1752-04-10, de Voltaire [François Marie Arouet] à Chrétien Guillaume de Lamoignon de Malesherbes.

Je suis obligé monsieur de grossir la foule des importuns qui peut-être vous font trouver dans le gouvernement de la littérature moins d'agrémens que cet employ n'en promet.
Mais il faut que je vous demande tout le contraire de ce qu'on sollicite d'ordinaire auprès de vous. On vous persécute monsieur pour des permissions de faire paraître des livres, et moy je vous demande en grâce de vouloir bien employer toutte votre autorité et celle de Monsieur le chancelier votre père pour empêcher que mon livre ne paraisse.

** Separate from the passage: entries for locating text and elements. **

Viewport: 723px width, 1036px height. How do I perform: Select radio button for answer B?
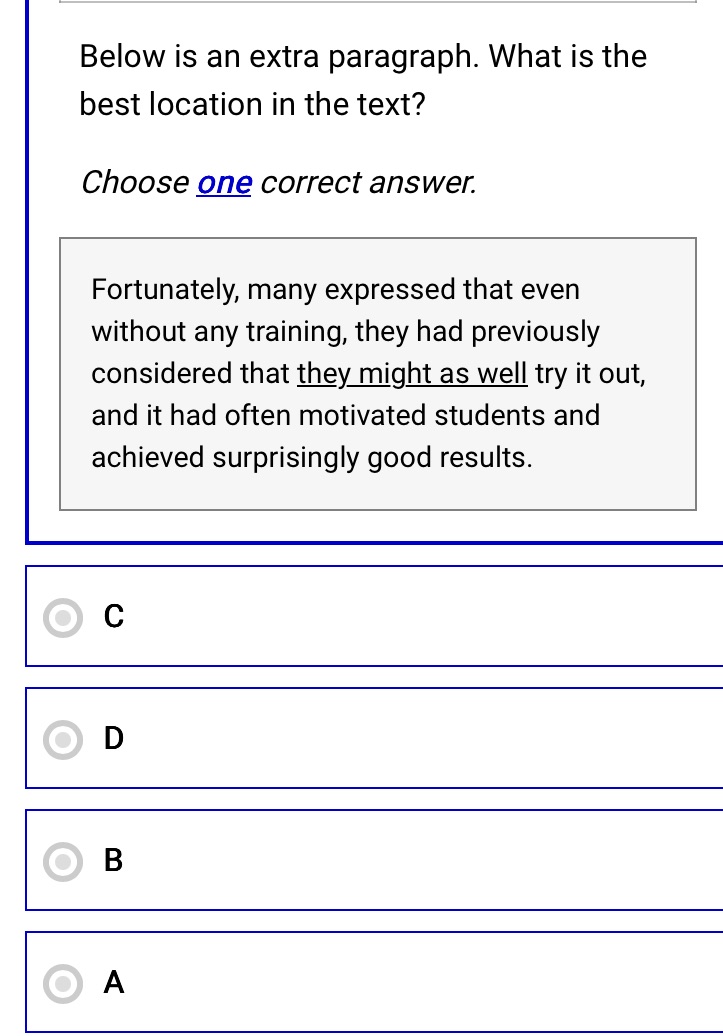tap(62, 862)
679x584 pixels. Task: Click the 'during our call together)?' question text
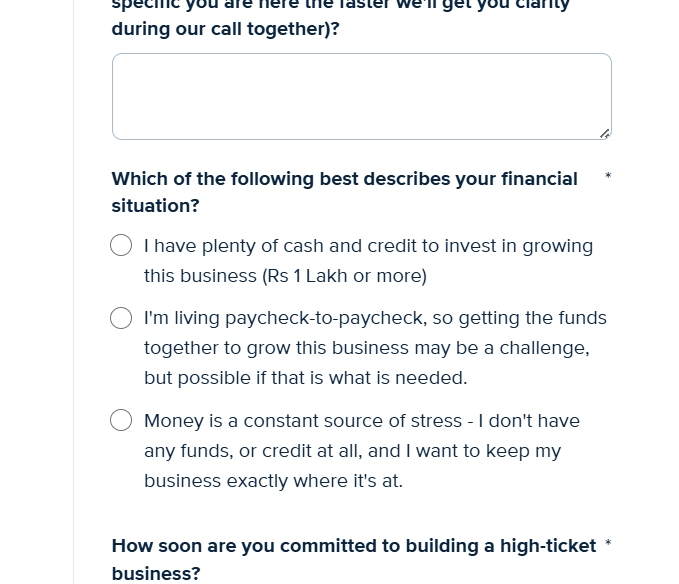[226, 29]
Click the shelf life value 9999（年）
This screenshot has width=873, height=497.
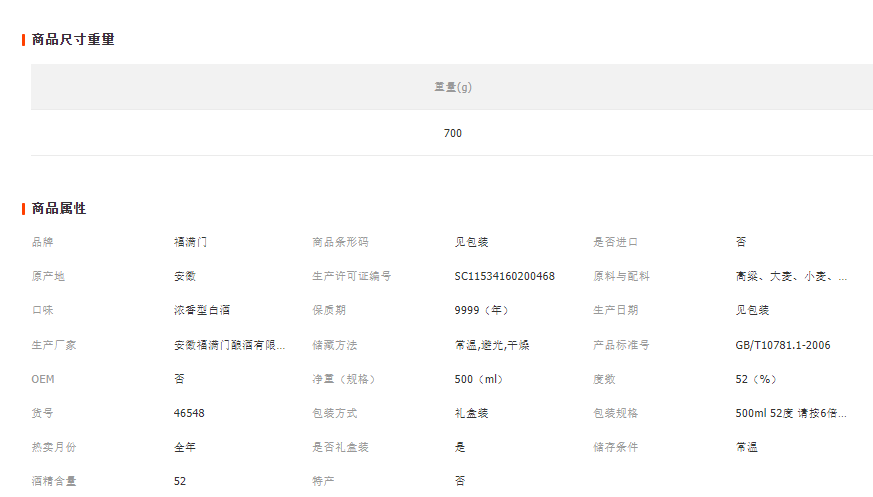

Le Siècle de Louis 14 n'est encor digne ny de ce monarque ny de la nation, ny de vos bontez. L'édition qu'on a faitte à Berlin, n'est qu'un faible essay, dont je tire un très grand fruit, celuy de recevoir de tous côtez des remarques et des instructions utiles. Un tel ouvrage ne peut se perfectioner qu'avec du temps et des secours. J'ose donc croire monsieur que vous rendrez service à la littérature, à la vérité et à la patrie si vous voulez bien entrer dans mes sentiments, et deffendre absolument de tout libraire de faire entrer en France cet ouvrage informe. La même raison qui m'empêche de livrer Rome sauvée à l'impression me fait désirer de supprimer le siècle de Louis 14, c'est mon respect pour le public qui m'inspire cette juste sévérité pour moy même. Je voudrais n'avoir encor rien imprimé, et je ne souhaitterais de la santé et de la vie que pour avoir le temps de corriger ce que j'ay pu faire de suportable. C'est bien dommage que les forces diminuent dans l'âge où le goust se perfectionne. Je feray au moins ce que je pourai, et rien ne m'encouragera davantage dans ce dessein que la bonté que vous aurez monsieur de vous prêter à mes vues. C'est une grâce que je vous demande très instament. Si les libraires avaient déjà fait venir des exemplaires avant la réception de ma lettre, je vous suplie monsieur de leur ordonner de les renvoyer. Je serai toutte ma vie sensible à ce bon office. Je suis même persuadé que tous ceux qui pensent judicieusement en France me sauront gré du sacrifice que je fais, et surtout que vous aprouverez ma conduitte. Cette aprobation est bien audessus du vain plaisir d'être lu par la multitude.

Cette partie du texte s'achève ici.